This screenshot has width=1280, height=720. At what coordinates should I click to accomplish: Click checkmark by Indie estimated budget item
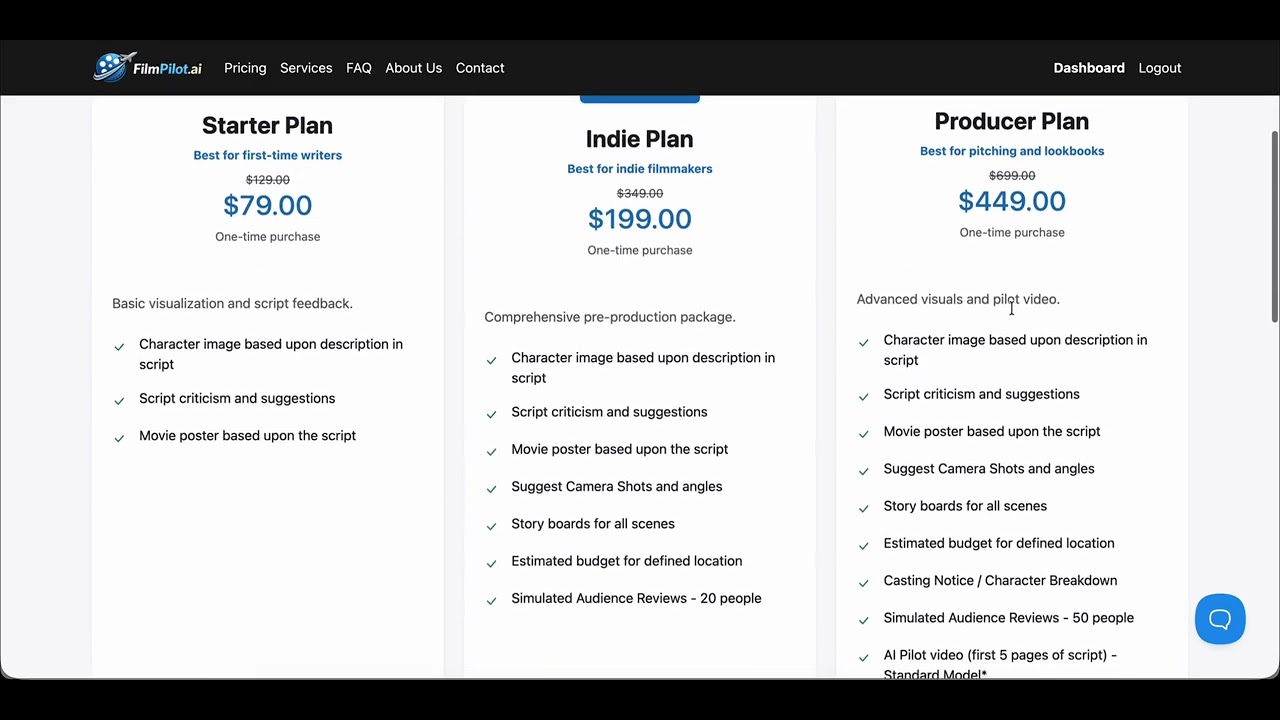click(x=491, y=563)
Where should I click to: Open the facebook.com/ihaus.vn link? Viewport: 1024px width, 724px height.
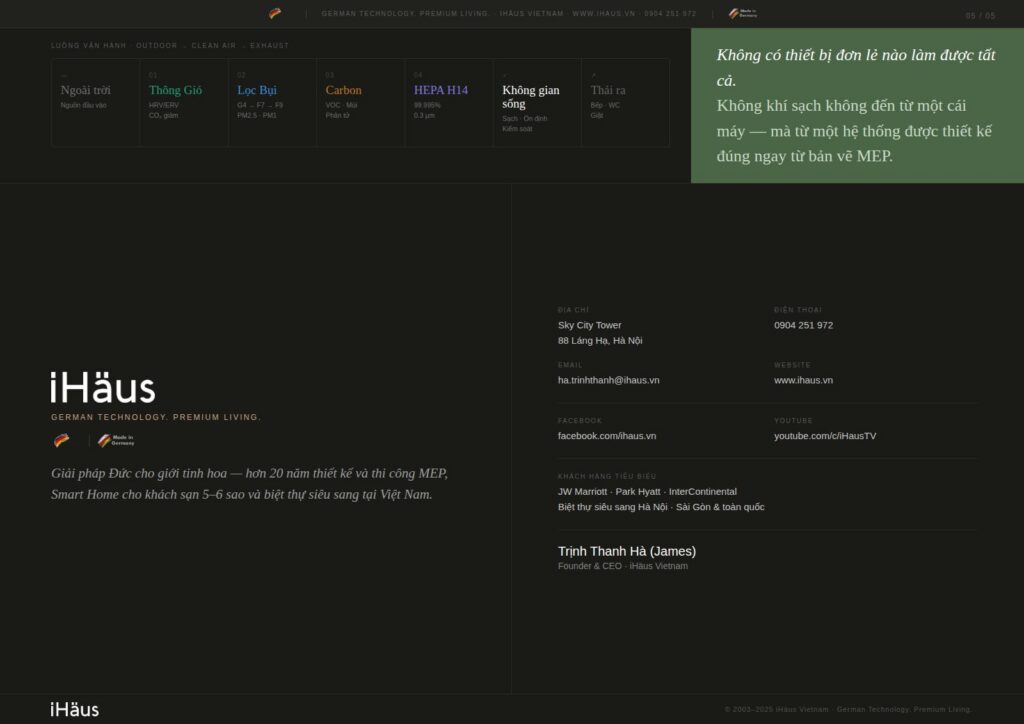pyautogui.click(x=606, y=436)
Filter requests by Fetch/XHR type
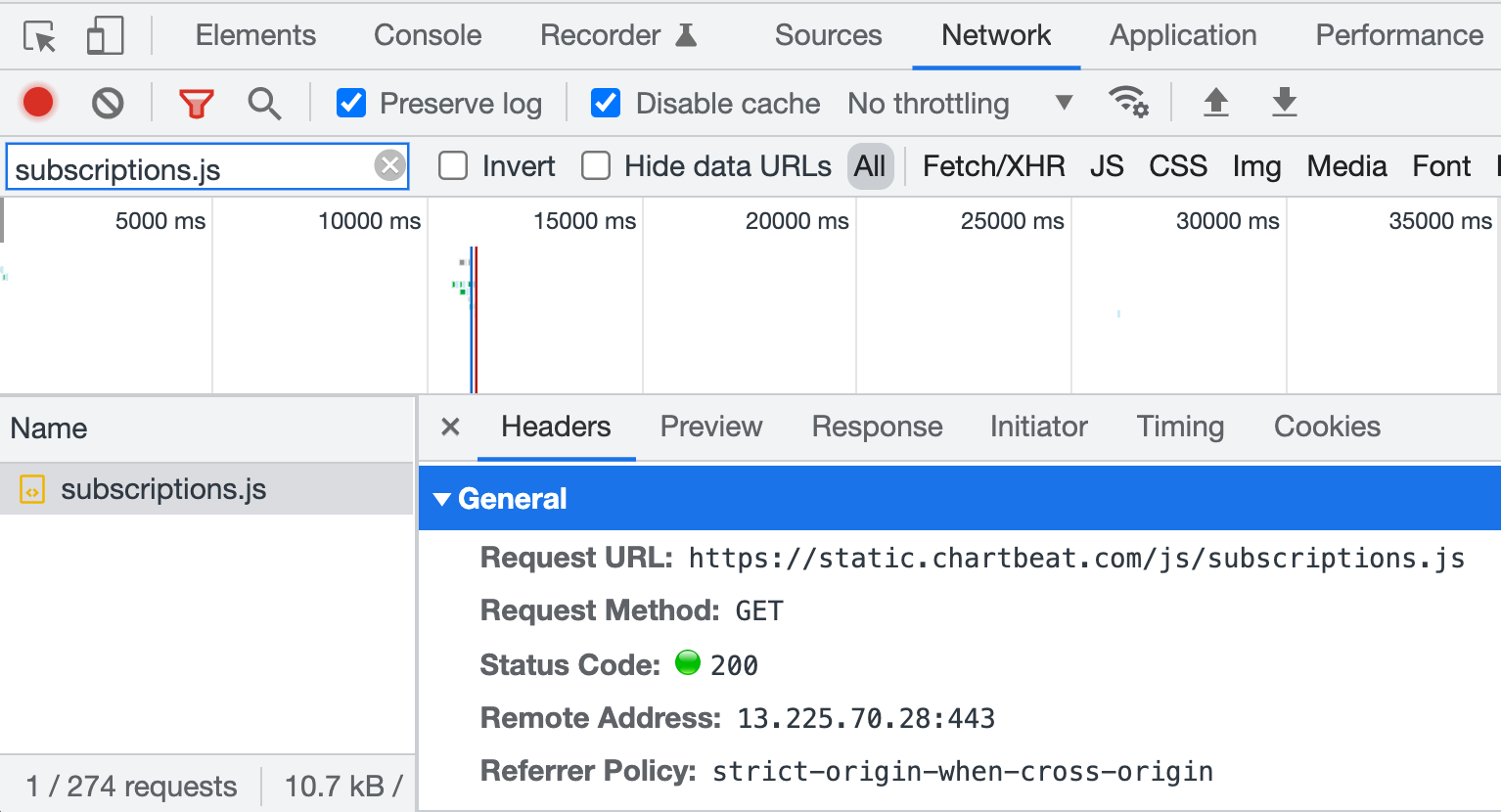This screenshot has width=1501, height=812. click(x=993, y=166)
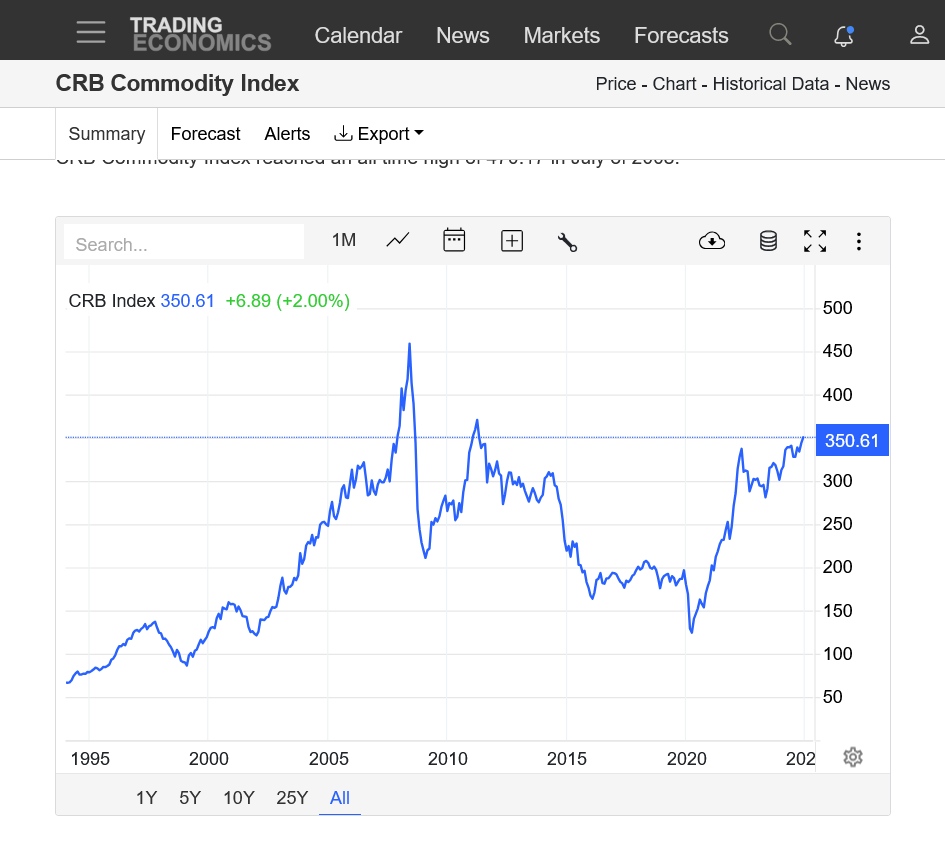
+ + + +
- DIRECTIONS FOR THIS TASK
Output verbatim the lines beginning at the line with "Where should I" and ending at the last line of the material above, inclusive. Do not carry over any pictures.

- RESULT FOR THIS TASK
Where should I click to: Open the facebook.com/ihaus.vn link? Viewport: 1024px width, 724px height.
pyautogui.click(x=606, y=436)
Filter requests by Fetch/XHR type
This screenshot has width=1501, height=812. click(x=993, y=166)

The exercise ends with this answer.